Commissar · January 1, 2020, 3:47am

right. this is why fax over IP is not so much of a thing without other devices to translate

risk · January 19, 2020, 8:19am

Rdma is just a fancy network card firmware that implements a simple but gnarly to use in practice protocol with read/write verbage and that the driver can expose to the app as shared memory.

I started doing some back of the envelope math and thinking about protocols until I realized that moving e.g. a 30MB buffer along a 10Gbps network takes 30ms.

None of the networking synchronization or memory copying happening on either side would add as much latency.

But that’s probably ok, there’s plenty of latency everywhere already, percentage wise it’s probably not a big deal?

Either tcp or udp could work fine:

Reordering of packets is not an issue unless your stream is split to travel across multiple network paths (everyone in the network industry avoids this on purpose).
Socket buffer sizes are tunable, at worst you’d skip some packets, and drop old frame data (skipping needs thinking how to implement, could start with 5 frames worth of time timeout)
tcp has checksumming - it’s usually done in hardware/network driver coordinates it.
Worst thing about tcp and latency is the buffer that exists and is usually eventually delivered by the kernel, even if the receiver doesn’t care, you can’t really give up on receiving it of you’re running late…you could tcp reset in a home setting I guess.
Alternative world be udp, which as long as you have big enough buffers in kernels can work fine. (Let’s not do forward error correction, no need in home setting until wifi speeds catch up)
checksumming in general is cheap - apparently even sha1 can be done mostly using special cpu instructions probably other simpler algorithms can be hardware vectorized more easily.

With TCP/UDP you always end up with that last memory copy from nic over PCIe to your userland system ram, and in this case another copy from system ram to gpu, and probably another copy to unwrap your data from your own network protocol embedded in tcp/udp, but it’s so much easier to work with and build with TCP/IP than rdma. And as long as these packets/chunks fit inside your caches, the copying can be really fast since there’s not much ram involved - it all happens at L2/L3 cache speeds.
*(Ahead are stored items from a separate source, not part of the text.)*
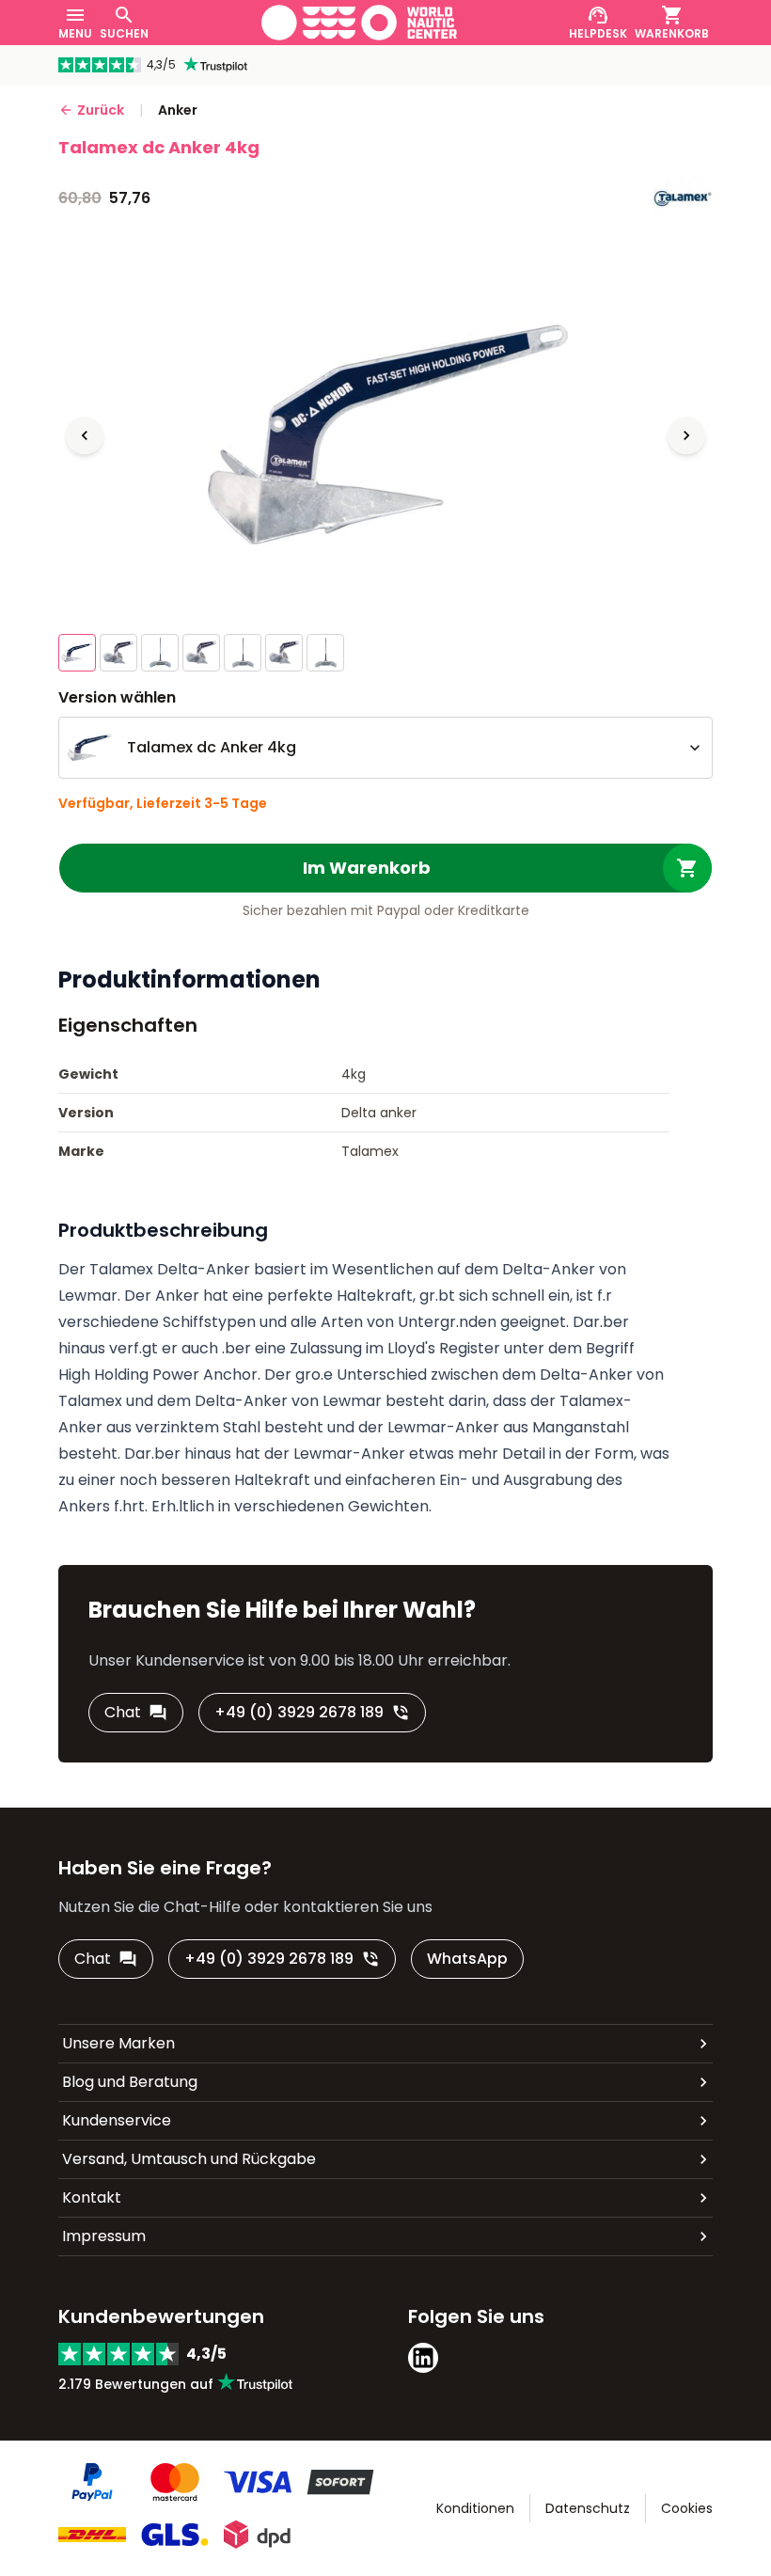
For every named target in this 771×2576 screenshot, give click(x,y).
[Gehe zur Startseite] (359, 22)
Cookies (687, 2508)
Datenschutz (587, 2508)
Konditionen (475, 2508)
reference: We have some rdma over udp at work that some folks ended up building after RoCE as implemented in nics ended up melting down our clusters at high utilizations, basically read/write over udp, udp packet would have an extra header with stream id (identifies a buffer) and relative buffer offset, and the whole payload would be encrypted. For this use, you could make the packet contain maybe a conditional variable id as well, or a semaphore operation. You could negotiate a connection in a side channel over tcp, or over grpc or over ssh, whatever. It’s perfectly conceivable that such rdma protocols just get implemented in userland with ok performance, and later down the road this can be lifted into the kernel or the network driver itself.